* **PROBLEM TO WORK ON**: Scan the entries for the word "computer" and return every line that has it.

* **RECORDS SUPPLIED**:
····················

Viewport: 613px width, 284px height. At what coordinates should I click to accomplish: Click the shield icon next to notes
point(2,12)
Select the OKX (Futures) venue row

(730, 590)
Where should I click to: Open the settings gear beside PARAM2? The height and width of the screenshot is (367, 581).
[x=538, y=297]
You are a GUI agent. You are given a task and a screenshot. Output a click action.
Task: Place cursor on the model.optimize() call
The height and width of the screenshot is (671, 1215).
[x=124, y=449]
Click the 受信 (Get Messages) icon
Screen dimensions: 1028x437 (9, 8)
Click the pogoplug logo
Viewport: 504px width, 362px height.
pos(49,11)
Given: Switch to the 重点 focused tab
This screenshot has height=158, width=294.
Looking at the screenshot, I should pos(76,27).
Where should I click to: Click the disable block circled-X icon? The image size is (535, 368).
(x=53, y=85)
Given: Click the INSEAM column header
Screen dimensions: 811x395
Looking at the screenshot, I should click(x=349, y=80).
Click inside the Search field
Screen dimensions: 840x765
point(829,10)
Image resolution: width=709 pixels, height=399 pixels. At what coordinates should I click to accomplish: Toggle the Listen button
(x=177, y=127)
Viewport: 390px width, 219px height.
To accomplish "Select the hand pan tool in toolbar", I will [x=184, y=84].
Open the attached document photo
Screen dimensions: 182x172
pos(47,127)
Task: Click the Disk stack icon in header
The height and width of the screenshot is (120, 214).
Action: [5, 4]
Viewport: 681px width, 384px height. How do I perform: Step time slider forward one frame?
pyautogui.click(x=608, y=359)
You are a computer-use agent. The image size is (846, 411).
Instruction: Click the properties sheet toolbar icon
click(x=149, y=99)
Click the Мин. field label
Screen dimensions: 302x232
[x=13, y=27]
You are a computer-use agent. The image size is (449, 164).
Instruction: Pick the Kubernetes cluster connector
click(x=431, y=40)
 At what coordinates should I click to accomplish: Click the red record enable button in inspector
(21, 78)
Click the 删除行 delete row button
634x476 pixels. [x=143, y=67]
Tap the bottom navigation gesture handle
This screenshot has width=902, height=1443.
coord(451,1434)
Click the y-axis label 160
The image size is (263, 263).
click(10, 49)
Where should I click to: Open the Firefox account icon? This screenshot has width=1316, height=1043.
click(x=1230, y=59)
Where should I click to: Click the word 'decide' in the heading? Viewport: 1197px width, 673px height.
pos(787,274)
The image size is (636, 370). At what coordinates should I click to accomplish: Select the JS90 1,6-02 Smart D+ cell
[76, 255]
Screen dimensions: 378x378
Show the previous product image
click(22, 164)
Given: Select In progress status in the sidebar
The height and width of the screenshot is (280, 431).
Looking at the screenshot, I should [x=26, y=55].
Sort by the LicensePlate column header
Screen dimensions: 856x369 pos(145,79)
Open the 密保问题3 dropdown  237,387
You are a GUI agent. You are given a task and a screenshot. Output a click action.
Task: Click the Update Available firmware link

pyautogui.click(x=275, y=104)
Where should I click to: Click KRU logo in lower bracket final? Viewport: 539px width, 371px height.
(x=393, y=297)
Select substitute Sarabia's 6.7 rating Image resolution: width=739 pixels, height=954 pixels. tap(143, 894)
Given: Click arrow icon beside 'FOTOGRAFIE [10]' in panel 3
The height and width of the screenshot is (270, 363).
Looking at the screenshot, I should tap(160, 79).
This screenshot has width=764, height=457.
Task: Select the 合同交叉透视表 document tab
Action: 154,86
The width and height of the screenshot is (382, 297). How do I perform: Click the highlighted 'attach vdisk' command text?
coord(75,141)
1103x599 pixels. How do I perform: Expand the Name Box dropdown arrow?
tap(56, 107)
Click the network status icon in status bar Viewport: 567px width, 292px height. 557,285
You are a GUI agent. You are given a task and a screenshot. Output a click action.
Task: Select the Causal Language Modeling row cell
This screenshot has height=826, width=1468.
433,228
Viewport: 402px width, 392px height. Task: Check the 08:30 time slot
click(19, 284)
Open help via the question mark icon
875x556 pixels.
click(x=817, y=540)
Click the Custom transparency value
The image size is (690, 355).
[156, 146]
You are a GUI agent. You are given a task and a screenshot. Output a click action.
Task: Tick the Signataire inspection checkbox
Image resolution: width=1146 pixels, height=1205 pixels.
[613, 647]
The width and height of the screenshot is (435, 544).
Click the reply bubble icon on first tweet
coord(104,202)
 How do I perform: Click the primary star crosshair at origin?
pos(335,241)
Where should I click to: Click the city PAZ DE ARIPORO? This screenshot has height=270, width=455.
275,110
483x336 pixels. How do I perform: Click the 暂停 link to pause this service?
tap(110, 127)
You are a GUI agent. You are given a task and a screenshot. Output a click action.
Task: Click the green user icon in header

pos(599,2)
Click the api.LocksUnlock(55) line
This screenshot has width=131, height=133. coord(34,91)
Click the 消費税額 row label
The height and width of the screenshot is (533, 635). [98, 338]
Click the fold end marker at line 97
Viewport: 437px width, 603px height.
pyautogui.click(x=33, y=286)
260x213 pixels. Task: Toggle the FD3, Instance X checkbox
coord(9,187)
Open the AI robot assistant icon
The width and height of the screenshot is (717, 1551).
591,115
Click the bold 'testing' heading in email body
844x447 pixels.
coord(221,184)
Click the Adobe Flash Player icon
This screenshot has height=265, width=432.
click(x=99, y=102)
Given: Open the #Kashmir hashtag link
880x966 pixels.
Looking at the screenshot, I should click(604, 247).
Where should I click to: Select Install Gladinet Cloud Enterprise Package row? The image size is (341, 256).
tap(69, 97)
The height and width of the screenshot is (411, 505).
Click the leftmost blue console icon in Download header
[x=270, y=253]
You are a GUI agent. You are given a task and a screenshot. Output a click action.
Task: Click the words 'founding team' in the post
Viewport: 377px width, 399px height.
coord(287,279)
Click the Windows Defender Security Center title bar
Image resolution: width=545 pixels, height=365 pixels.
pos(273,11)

····················

* **ANSWER TO THIS PROBLEM**:
You are a computer-use agent. The image size is (846, 411).
You are a computer-use agent. The image size is (449, 164).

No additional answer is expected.